I feel as though I should not complain as you have been through so much. I thought you had free medicine in Canada. My husband is 65 and not retiring for fear of paying more. But it is all taking its toll.. You are so right about friends and family. I think they feel you might be contagious.
My sister was all I had even though I have a large family, same with friends. They no longer want to talk about it and its all I have to talk about...No pain meds for me....everything goes through the liver and mine is damaging itself with the autoimmune hepatitis. I am almost in a bubble. They don't know what to do. I have a sister-in-law that has hep C and she is on medicine and healthy. If that helps with easing your worrying about your daughter......I wish you a better day tomorrow and the next. Take care,
Hello, what I have found out in life is there is always someone worse off than us. What I am feeling right now is, I just want to be myself, I want to address my feelings, if I am sad, I want to cry, I am sick of putting on an act when I am in so much pain, both physical and emotional. If people do not want to be around me, so be it, I have had people tell me they do not want to hear anything negative. I have had people tell me that I give them a headache, they ask how I am, knowing well that I am hurting. Why ask then. I have had so called friends say to me "**** happens" referring to my husbands death. Most people have made it clear that i am negative, that I should just turn around and think of positive things, only, cut off all my negativity. Well, they don't understand it is impossible to cut off severe chronic physical pain, that it has an effect on my sleep patterns, my eating etc. Well, little do they know I do just that, I try to be happy, I pray to God for some peace in my life. My life is so very different than theirs. They have a spouse to help them when they need someone to talk to, someone to share, someone to hug, someone to tell them they are loved. I have none of this anymore. I have extra work to do, now only two hands before we had four hands to do the same work. Right now, I just don't care how people feel about me, I will find my way, I always have. What is really bothering me is to have my life totally change, and find out what most, not all, people are really about. It is a me, me, me society. I will not share things anymore. It hurts to see that there is so little love and caring in the people that are in my life. I understand that others are blessed, and I am truly happy for them, to have somone care, for a sick or elderly family or friend is truly a wonderful thing to do. Not all of us have been blessed that way.

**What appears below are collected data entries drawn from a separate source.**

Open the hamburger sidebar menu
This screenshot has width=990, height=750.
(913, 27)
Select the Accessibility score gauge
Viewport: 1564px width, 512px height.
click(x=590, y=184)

I know how you feel. I get all that from my family, friends, and my own kids. I have to include my own doctor on that list now too. It's tough not having anyone understand. I should hope people still actually care even though they act that way. I think they are just kind of stupid about it unless it happens to them. But even then, some of them still lack understanding. Oh I have this/that and I still do what I want everyday, I don't let it hold me down. Well I have come to learn, even though that ****** me off that they said that, that is a good way to tackle a disease. You can't let it get you down. Fight, fight it, and fight some more. I'd rather live partially productive even if it is hard to do than lay in bed and give up.